Nous ne pouvons retarder plus longtemps l’introduction dans le système d’éducation de la nouvelle armée du troisième moyen, qui consiste dans l’emploi combiné de la répression du mal, par les procédés dont je viens d’indiquer le principe, et de l’émulation du bien. C’est une vérité dont la démonstration n’est pas nécessaire, que l’homme appelé à en conduire d’autres, qui sait leur inspirer l’émulation et s’appuie pour l’accomplissement de son mandat sur cet énergique et noble sentiment, montre par cela seul qu’il est digne et qu’il est capable de commander.

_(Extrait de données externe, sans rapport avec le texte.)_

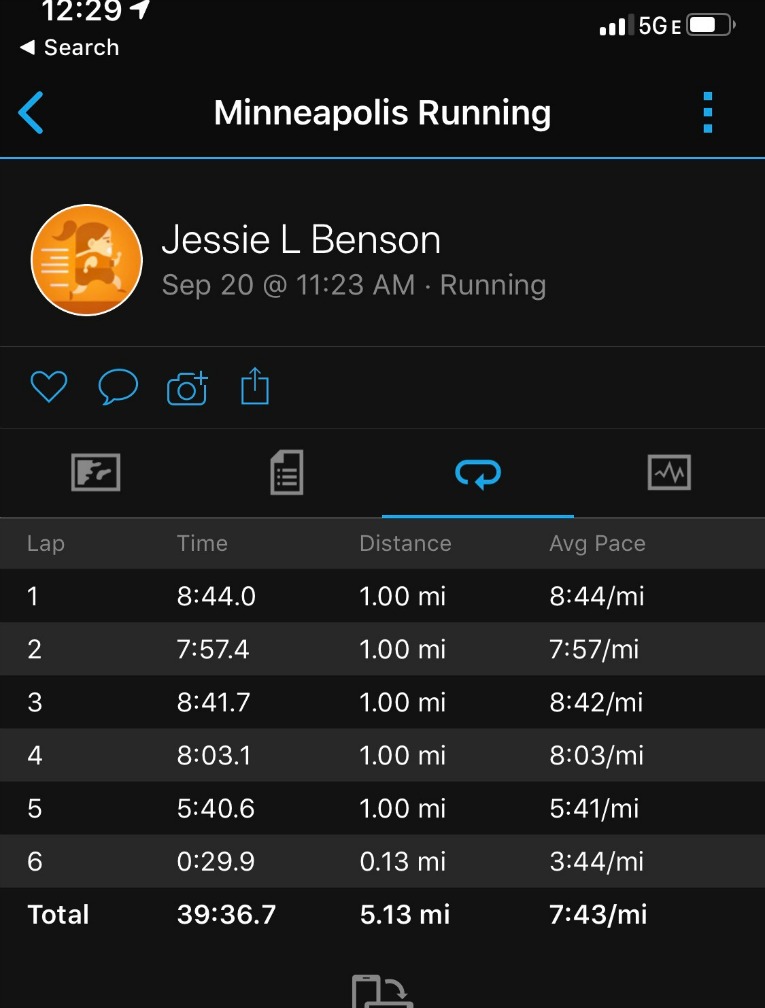Switch to the stats details tab
765x1008 pixels.
tap(287, 472)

Je reproche expressément au commandement, dans l’armée française, de ne s’en pas servir.

Il serait sans doute difficile de préciser dans un règlement par articles la série des actes à l’aide desquels on peut faire naître et entretenir l’émulation dans l’esprit des troupes; mais j’affirme, pour l’avoir constaté par une suite d’observations très attentives pendant une longue carrière, que les officiers qui ont du cœur, du tact, et qui croient fermeraient à l’efficacité de la méthode, savent trouver les moyens de l’appliquer. Au fond, ces moyens peuvent se résumer dans les propositions suivantes :

1° Que les dépositaires du commandement manifestent publiquement et personnellement un vif et constant intérêt pour les résultats d’ordre moral ou d’ordre professionnel qu’ils veulent obtenir, et que les encouragemens de leur présence et de leur parole, au cours des travaux qui préparent ces résultats, soient pour les travailleurs la marque certaine de cet intérêt. Je fais ici une réflexion : beaucoup de chefs de corps, pour ne pas user leur prestige, voient très rarement leur troupe; d’autres croient bien faire en la voyant très souvent. Le bien jugé consisterait surtout à la voir opportunément, non pas pour la taquiner sur les détails, comme il arrive, mais pour diriger et pour stimuler l’effort du moment qui a le plus d’importance;

2° Que les travaux régimentaires soient organisés, — j’entends ceux qui sont susceptibles de l’être, — sur le pied d’un concours primé. Il ne peut être ici question, bien entendu, d’une prime de paiement, il s’agit de cette prime d’encouragement qui est pour les hommes qu’on réunit en vue d’un travail obligatoire l’excitant nécessaire de l’intérêt et de l’ardeur.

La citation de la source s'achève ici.